Percutaneous Blunt Needle Reduction (PBNR) Needs Stable Fixation
We read with great interest the manuscript titled “PBNR: percutaneous blunt needle reduction of bony mallet injuries” written by Miranda and colleagues. We want to express our views on some points.
Mallet finger is disruption of digit’s extensor mechanism from the basis of distal phalanx. Mallet fracture is avulsion of the extensor tendon and fracture of the dorsal rim of the articular surface of distal phalanx at the same time.1 If mallet finger deformity is neglected swan neck deformity and extension lag may develop.2
One third of all mallet fractures are associated with a fracture that involves the surface of distal phalangeal joint.3 Treatment options are divided into 2 groups: conservative or surgical. Surgical treatment indications are: fractures involving >33% of the articular surface and fractures with palmar subluxation of the distal phalanx that cannot be corrected by closed reduction.4,5 Extension block technique defined by Ishiguro et al6 is generally the most preferred surgical method for closed reduction of mallet fragment. They used first K wire to block the fragment at desired position and the second one to lock the joint.

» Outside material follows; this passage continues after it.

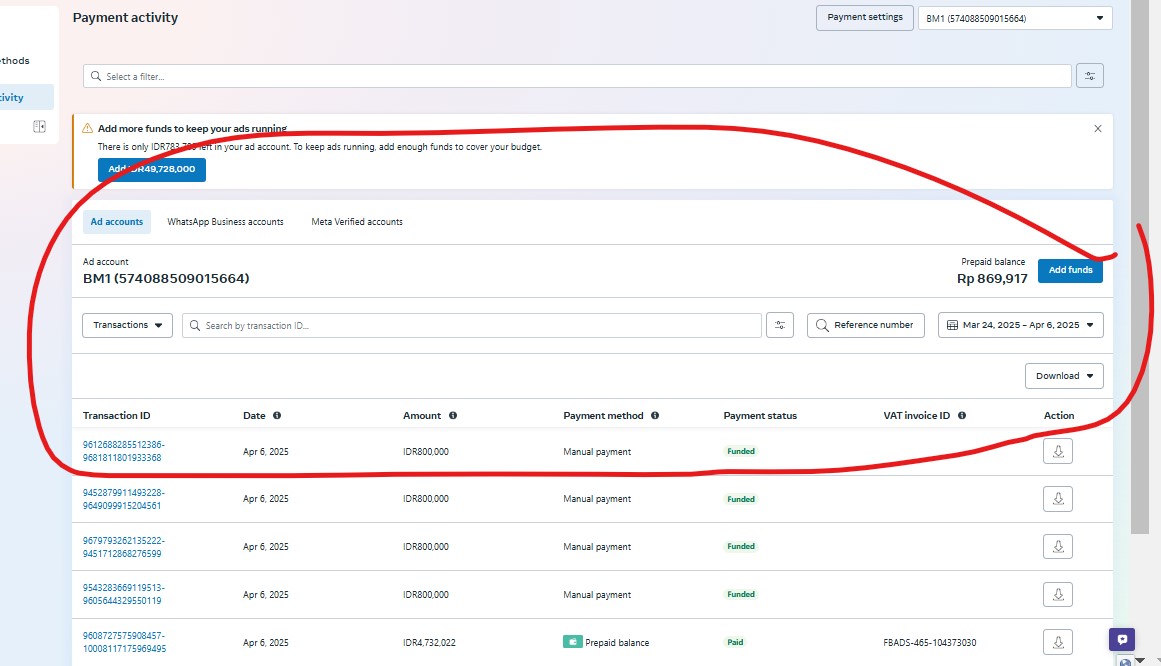Click the info icon next to Date column
Viewport: 1161px width, 666px height.
click(x=277, y=416)
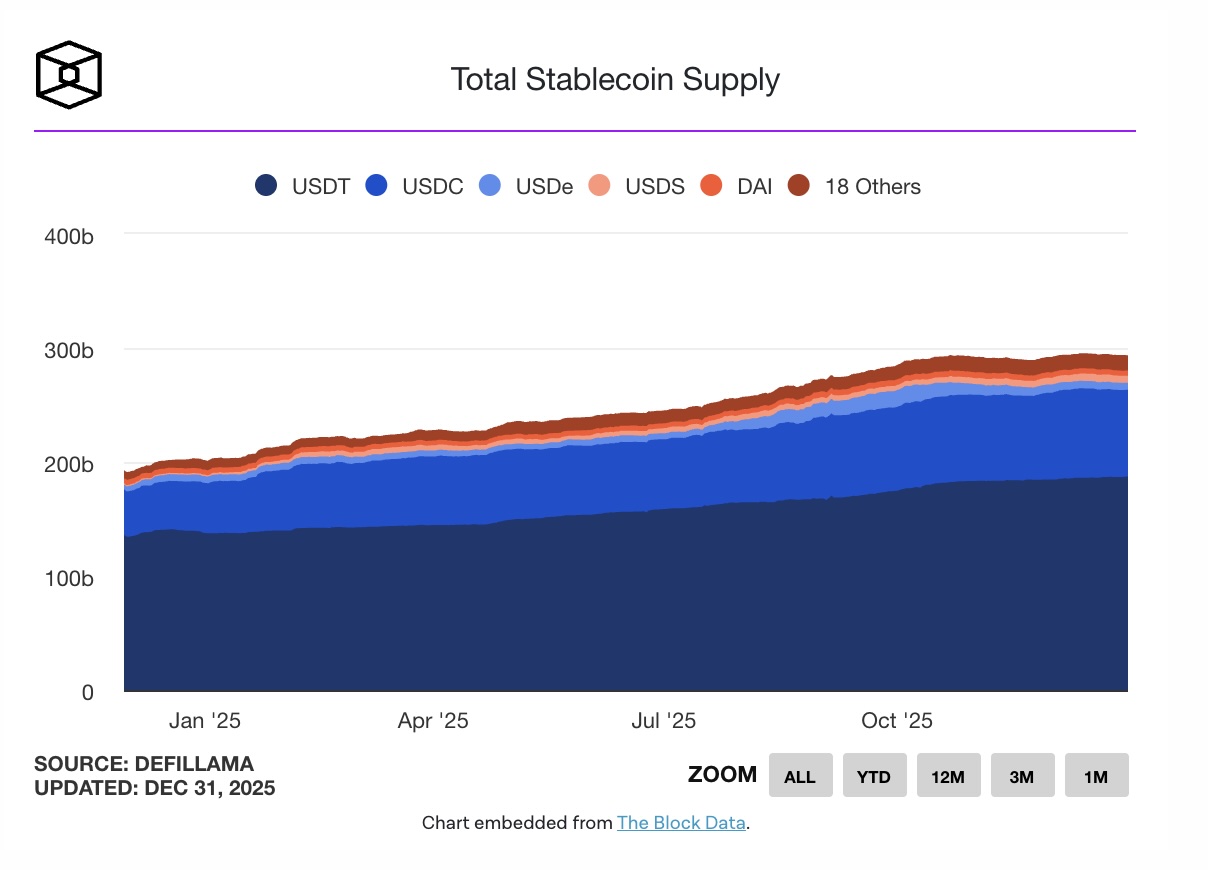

Miranda et al7 described a similar technique. The difference of their technique from original one was that they have identified their technique to avoid the requirement for closed Ishiguro extension blocking wires or open fixation. They used a blunt needle, made a stab incision to reduce the fragment at operating room. Mallet fragment is very unstable, and it is hard to maintain the reduction because extensor tendon pulls the fragment. Our main criticism about their technique is that why they did not prefer to fixate this unstable fragment with K wire. A dorsal Zimmer splint is not superior to K wire fixation. We think PBNR represents a less-invasive but more risky to loose reduction management option for mallet finger.